2. Screw rotor of claim 1, wherein the suction-side displacement
element is designed to constantly decrease in the conveying
direction.
3. Screw rotor of claim 1, wherein the interior volume ratio is
greater than 8.
4. Screw rotor of claim 1, wherein the displacement element have
substantially the same diameter at the end faces directed towards
each other.
5. Screw rotor of claim 1, wherein the diameter of the
substantially cylindrical displacement element is smaller by 5-35%
than the suction-side diameter of the conical displacement
element.
6. Screw rotor of claim 1, wherein the tapering displacement
element has a volume ratio greater than 4.
7. Screw rotor of claim 1, wherein the at least cylindrical
displacement element has a volume ratio of 1 to 3.
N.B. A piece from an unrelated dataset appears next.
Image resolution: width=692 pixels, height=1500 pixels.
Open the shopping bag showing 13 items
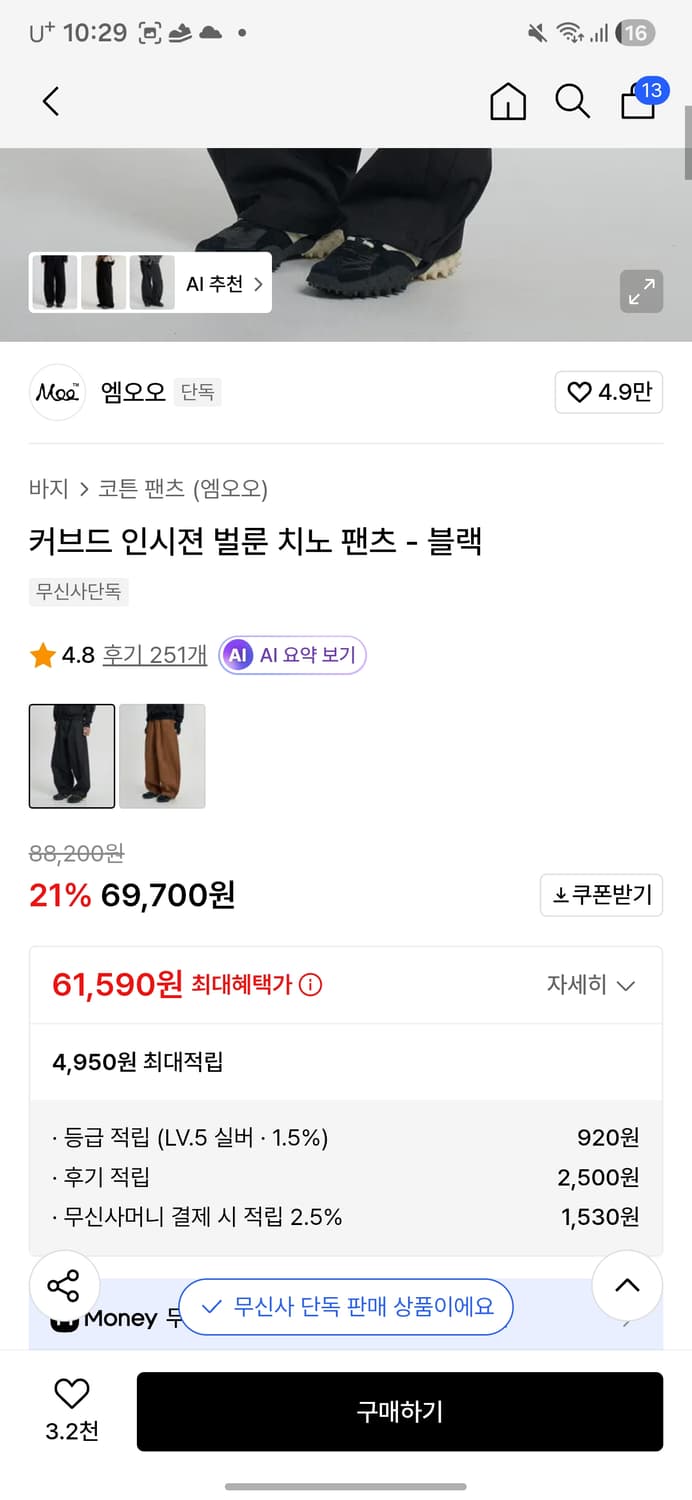point(637,101)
8. Screw rotor of claim 1, wherein the diameter of the tapering
displacement element is 80 to 300 mm in the region of the pump
inlet.
9. Screw rotor of claim 1, wherein the diameter of the tapering
displacement element is 65 to 180 mm in the transition region to
the cylindrical displacement element.
10. Screw rotor of claim 1, wherein the diameter of the
substantially cylindrical displacement element is 65 to 180 mm in
the region of the outlet.
11. Screw rotor of claim 1, wherein the number of windings of the
cylindrical displacement element is greater than 6.
12. Screw rotor of claim 1, wherein the number of windings of the
tapering displacement element is 3 to 6.
13. Screw rotor of claim 1, wherein a further displacement element
is provided that is arranged upstream of the tapering displacement
element in the flow direction, the further displacement element
being preferably substantially cylindrical in shape.
14. Screw vacuum pump with a housing defining a suction chamber and
two screw rotors of claim 1 arranged in the suction chamber.
15. Screw rotor of claim 5, wherein the diameter of the
substantially cylindrical displacement element is smaller by 10-25%
than the suction-side diameter of the conical displacement
element.
16. Screw rotor of claim 6, wherein the tapering displacement
element has a volume ratio greater than 8.
17. Screw rotor of claim 11, wherein the number of windings of the
cylindrical displacement element is greater than 10.
18. Screw rotor of claim 17, wherein the number of windings of the
cylindrical displacement element is greater than 2.
19. Screw rotor of claim 3, wherein the interior volume ratio is
greater than 10.
20. Screw rotor of claim 19, wherein the interior volume ratio is
greater than 12.
Description
BACKGROUND
1. Field of the Disclosure
[0001] The disclosure relates to a screw rotor for a screw vacuum
pump.
2. Discussion of the Background Art
[0002] Screw vacuum pumps comprise a suction chamber in a housing,
in which suction chamber two screw rotors are arranged. Each screw
rotor comprises at least one displacement element with a helical
recess. Thereby, a plurality of windings is formed. With screw
vacuum pump, the goal is always to achieve an internal volume ratio
that is as high as possible. The internal volume ratio is the ratio
of the volume at the inlet of the vacuum pump to the volume at the
outlet of the vacuum pump. Screw vacuum pumps of the first
generation, such as e.g. the pumps LEYBOLD Screwline or BUSCH
Cobra, have an internal volume ratio of approx. 3 to 4. With vacuum
pumps currently on the market, such as e.g. the screw vacuum pumps
LEYBOLD DRYVAC or Edwards GKS, the volume ratio is 5 to 7.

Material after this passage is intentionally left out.